Do zakładu karnego został dzisiaj przewieziony mieszkaniec Zarzecza, który w sobotę zgłosił kradzież pieniędzy i alkoholu. Zgłoszenie okazało się fałszywym alarmem, z sam zgłaszający, który miał blisko 3 promile alkoholu w organizmie, był poszukiwany do odbycia kary.

W sobotę po godz. 20 do dyżurnego komendy zadzwonił mieszkaniec Zarzecza. Mężczyzna zgłosił kradzież pieniędzy i alkoholu. Na miejsce został skierowany policyjny patrol.
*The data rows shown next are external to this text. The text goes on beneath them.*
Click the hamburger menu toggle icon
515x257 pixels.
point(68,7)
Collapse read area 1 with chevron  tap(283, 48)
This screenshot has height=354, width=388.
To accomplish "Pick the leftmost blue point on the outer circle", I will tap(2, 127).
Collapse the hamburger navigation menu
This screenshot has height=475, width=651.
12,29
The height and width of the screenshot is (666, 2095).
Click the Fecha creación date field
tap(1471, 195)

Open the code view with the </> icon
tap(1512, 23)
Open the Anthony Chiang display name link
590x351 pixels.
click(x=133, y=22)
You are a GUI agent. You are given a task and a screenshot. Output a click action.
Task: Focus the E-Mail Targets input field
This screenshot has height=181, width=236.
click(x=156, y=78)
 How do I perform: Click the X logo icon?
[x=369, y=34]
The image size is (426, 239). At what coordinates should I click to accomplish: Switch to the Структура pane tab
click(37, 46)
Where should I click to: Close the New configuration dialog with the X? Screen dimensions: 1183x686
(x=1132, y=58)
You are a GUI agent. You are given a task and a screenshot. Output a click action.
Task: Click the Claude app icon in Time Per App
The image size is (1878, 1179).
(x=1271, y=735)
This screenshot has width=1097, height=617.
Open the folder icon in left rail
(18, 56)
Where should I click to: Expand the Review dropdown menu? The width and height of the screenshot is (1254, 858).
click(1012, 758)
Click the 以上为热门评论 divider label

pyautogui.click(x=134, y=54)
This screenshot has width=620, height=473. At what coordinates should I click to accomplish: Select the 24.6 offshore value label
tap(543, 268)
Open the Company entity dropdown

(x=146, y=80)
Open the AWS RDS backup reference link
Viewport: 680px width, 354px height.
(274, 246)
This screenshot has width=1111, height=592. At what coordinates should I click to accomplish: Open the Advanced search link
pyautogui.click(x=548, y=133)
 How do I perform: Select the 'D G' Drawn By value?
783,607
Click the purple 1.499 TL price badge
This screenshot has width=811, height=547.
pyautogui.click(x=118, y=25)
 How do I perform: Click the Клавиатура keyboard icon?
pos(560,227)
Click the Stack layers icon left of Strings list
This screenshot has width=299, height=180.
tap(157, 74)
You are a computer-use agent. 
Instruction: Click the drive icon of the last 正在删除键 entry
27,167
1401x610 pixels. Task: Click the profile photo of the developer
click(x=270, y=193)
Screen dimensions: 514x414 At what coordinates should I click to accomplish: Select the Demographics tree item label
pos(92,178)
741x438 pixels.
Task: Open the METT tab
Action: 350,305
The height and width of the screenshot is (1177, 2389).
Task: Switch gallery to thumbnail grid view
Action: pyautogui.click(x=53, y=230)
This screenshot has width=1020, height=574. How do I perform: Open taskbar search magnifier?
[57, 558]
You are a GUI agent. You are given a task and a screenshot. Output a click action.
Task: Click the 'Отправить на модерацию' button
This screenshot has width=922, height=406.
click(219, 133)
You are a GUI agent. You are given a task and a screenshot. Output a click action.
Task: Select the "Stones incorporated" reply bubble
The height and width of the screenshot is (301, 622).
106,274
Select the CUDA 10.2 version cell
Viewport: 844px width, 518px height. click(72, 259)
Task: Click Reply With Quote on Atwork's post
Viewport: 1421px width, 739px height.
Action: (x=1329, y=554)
Zgłaszający miał problemy z utrzymaniem równowagi i z wyraźnym mówieniem. Oświadczył, że skradziono mu nieokreśloną sumę pieniędzy, które trzymał pod poduszką, na której spał oraz dwie butelki nalewki porzeczkowej. Obudził go hałas w domu, widział sprawcę kradzieży, lecz nie jest w stanie go rozpoznać, ponieważ było ciemno. 

47-letni mieszkaniec Zarzecza nieskładnie wypowiadał się na temat okoliczności kradzieży. Funkcjonariusze sprawdzili stan trzeźwości zgłaszającego. Miał blisko 3 promile alkoholu w organizmie. W trakcie potwierdzania jego tożsamości okazało się, że jest poszukiwany do odbycia kary. Policjanci zatrzymali mężczyznę do wytrzeźwienia i przekazania służbom konwojowym w celu przetransportowania do zakładu karnego.

Następnego dnia po wytrzeźwieniu 47-latek z Zarzecza wycofał wcześniejsze zgłoszenie. Oświadczył, że poprzedniego wieczora samotnie pił alkohol, nikogo u niego nie było. Nie pamiętał, że zgłaszał kradzież i był zdziwiony, wizytą policjantów w domu.